* _Exercise goal_
Identify and copy every line of the listing below that contains the string "will". Case counts.

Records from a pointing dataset

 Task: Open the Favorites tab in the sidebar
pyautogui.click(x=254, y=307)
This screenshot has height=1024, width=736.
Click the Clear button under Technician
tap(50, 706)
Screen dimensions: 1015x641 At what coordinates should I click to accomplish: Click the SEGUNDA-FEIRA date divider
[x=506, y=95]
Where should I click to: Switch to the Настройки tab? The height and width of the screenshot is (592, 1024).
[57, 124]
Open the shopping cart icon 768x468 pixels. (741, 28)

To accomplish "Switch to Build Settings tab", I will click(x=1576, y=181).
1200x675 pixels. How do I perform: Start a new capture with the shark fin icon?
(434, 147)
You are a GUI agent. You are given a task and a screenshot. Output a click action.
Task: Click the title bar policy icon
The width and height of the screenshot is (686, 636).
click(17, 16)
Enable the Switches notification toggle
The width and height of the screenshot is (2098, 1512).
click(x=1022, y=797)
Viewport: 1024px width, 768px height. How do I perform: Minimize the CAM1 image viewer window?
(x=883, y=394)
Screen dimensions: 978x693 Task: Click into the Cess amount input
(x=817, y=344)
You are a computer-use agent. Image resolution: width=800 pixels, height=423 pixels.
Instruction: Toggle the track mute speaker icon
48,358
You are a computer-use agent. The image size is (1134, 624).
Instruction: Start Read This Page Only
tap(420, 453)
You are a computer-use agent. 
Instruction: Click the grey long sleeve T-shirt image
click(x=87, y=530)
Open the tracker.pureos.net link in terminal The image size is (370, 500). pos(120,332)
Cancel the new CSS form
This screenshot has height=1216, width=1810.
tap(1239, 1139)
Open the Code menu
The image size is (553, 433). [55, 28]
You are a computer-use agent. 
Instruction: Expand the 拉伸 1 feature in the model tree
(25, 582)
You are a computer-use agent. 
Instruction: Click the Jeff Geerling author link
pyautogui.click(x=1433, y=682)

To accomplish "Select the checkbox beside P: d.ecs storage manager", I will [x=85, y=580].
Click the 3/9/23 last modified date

* _Answer for the task_
To accomplish "Switch to Build Settings tab", I will click(x=1576, y=181).
To accomplish "Select the checkbox beside P: d.ecs storage manager", I will [x=85, y=580].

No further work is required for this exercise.